As mulheres na Medicina e as gurias da AD77 – dias atuais
Mais recentemente, uma nova faculdade de medicina em Porto Alegre começou suas atividades em 22 de março de 1961. A primeira turma de médicos da Faculdade Católica de Medicina ocorreu em dezembro de 1966, 66 formandos. Destes, apenas duas eram mulheres: Iracema Terezinha Campos de Albuquerque e Miriam Lunardi. Essas mulheres pioneiras na Faculdade Católica de Medicina foram muito bem recebidas pelos colegas homens. A Prof. Iracema entrou na faculdade com 29 anos. Decidiu fazer medicina depois de ter constituído sua família, casada com o professor Manuel Albuquerque e mãe do nosso colega Galton de Campos Albuquerque. Fez psiquiatria e trabalhou até recentemente como psiquiatra. A colega Miriam Lunardi faleceu em 2021.
Na nossa turma AD 77, com 108 formandos, 42 eram mulheres e 65 homens, perfazendo o percentual de 39% de mulheres – número elevado, o maior desde o início da faculdade Católica de medicina. Todas as nossas gurias foram extraordinárias e deixaram o clima, antes pesado, carrancudo e sem graça, em um novo ambiente, saudável, tranquilo, belo e bem-humorado.
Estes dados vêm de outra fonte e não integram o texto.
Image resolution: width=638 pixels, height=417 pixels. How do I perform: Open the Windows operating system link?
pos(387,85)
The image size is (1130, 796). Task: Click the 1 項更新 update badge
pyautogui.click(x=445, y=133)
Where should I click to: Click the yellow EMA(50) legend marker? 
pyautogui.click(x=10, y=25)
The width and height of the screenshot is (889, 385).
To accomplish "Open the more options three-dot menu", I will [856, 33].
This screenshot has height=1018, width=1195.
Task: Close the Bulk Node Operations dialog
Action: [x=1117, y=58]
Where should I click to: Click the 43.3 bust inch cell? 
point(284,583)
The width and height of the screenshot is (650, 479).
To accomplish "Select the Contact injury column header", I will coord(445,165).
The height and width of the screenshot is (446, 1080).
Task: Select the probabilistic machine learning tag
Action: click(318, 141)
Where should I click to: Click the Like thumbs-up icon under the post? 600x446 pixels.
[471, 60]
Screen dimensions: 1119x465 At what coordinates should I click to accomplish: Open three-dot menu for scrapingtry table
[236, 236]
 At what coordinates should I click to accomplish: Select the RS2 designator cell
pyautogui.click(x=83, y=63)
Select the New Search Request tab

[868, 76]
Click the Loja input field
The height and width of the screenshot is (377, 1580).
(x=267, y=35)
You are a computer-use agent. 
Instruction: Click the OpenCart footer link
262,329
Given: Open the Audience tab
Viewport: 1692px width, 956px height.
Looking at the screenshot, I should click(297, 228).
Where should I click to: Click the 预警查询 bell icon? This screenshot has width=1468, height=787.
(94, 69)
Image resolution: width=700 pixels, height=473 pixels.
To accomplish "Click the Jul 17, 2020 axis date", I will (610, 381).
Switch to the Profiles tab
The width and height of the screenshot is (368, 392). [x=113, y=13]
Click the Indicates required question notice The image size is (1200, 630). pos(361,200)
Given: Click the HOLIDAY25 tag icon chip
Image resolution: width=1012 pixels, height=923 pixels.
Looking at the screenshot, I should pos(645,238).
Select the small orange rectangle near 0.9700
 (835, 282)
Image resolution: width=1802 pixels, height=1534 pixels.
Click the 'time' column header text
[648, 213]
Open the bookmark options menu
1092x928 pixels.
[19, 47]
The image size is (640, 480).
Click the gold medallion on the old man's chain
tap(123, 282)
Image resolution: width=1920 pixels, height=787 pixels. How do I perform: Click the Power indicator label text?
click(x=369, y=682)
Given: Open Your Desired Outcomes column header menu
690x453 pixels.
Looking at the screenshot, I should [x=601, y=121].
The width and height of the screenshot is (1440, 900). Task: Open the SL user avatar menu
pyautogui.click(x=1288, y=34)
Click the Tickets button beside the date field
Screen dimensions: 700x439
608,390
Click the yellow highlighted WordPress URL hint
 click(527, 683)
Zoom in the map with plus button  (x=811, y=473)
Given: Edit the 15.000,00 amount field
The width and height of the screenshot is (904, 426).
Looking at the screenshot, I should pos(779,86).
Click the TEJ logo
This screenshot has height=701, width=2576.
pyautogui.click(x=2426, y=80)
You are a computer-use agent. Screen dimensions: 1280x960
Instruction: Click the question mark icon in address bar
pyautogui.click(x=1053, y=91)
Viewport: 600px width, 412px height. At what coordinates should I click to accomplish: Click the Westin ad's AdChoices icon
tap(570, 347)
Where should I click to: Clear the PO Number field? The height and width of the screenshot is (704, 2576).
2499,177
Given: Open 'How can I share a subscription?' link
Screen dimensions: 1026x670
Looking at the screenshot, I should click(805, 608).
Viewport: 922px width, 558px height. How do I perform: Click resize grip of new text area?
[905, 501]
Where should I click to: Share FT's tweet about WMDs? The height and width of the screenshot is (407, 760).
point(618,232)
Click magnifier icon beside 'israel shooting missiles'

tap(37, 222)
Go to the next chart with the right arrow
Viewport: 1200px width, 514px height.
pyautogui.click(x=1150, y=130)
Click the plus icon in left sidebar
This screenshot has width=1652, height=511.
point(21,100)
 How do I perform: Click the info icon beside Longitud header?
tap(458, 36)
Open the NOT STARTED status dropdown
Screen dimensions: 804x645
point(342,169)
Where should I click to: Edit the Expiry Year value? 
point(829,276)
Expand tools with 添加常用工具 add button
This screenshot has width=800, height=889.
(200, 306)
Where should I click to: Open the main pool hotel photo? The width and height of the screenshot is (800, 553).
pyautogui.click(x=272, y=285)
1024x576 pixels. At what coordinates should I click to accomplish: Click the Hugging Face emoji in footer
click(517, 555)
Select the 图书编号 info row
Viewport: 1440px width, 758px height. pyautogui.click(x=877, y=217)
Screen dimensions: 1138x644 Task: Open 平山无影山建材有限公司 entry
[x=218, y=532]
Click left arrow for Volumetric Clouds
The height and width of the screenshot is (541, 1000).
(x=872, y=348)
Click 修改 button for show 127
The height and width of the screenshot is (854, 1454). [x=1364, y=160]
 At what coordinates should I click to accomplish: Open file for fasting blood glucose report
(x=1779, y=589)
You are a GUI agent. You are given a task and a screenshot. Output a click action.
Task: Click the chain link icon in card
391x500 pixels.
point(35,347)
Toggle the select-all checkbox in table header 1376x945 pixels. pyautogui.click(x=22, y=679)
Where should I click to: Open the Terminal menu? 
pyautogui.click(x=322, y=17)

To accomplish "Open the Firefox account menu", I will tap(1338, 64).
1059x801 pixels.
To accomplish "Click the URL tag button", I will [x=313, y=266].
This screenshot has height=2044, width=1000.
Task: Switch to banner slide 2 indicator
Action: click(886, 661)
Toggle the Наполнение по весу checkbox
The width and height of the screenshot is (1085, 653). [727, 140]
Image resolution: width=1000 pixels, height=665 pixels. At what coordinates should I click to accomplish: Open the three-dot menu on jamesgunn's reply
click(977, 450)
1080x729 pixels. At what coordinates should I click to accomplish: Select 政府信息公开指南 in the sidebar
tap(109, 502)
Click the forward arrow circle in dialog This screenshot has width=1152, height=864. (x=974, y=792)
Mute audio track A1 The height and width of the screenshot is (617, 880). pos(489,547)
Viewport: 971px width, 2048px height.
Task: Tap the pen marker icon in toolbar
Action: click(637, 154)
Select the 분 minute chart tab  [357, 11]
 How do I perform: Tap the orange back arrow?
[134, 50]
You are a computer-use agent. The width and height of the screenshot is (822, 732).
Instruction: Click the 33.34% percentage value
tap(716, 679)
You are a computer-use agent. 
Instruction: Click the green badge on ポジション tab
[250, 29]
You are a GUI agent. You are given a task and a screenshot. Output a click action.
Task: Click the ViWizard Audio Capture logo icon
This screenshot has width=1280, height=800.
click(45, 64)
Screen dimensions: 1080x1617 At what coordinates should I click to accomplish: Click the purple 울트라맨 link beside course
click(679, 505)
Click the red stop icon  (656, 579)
Mas preciso chamar a atenção para duas de nossas gurias: ambas fizeram o magistério e eram professoras, conseguiram passar no vestibular difícil, competitivo entre centenas de alunos bem preparados com científico em bons colégios e cursos pré-vestibulares.
Célia Fishmann, filha de médico pediatra, foi sempre a aluna mais estudiosa da AD77 e, por isso, o primeiro lugar em praticamente todas as nossas disciplinas. Logo, foi a primeira aluna da turma.
Heloisa Brentano era mais velha do que a maioria dos colegas. Nossa idade média era de vinte anos, e a Heloisa tinha quarente quando entrou como aluna na faculdade. Foi uma estudante dedicada, trabalhou durante a faculdade e depois da formada na área de ginecologia e também auxiliando seu marido, Professor Loreno Brentano, brilhante cirurgião e pioneiro nos transplantes renais no Rio Grande do Sul.
Curiosidades, Notas
- A ATM 77 da UFRGS tem na sua lista de formatura 190 pessoas, 114 homens e 76 mulheres, sendo exatamente 40% de mulheres, semelhante a AD77. A partir dessas turmas o número de mulheres na medicina continuou aumentando progressivamente. Hoje o número de mulheres na medicina é muito maior do que os homens. É licito dizer que vivemos o momento de vitória das mulheres ou simplesmente dizer que a igualdade dos sexos chegou finalmente na medicina.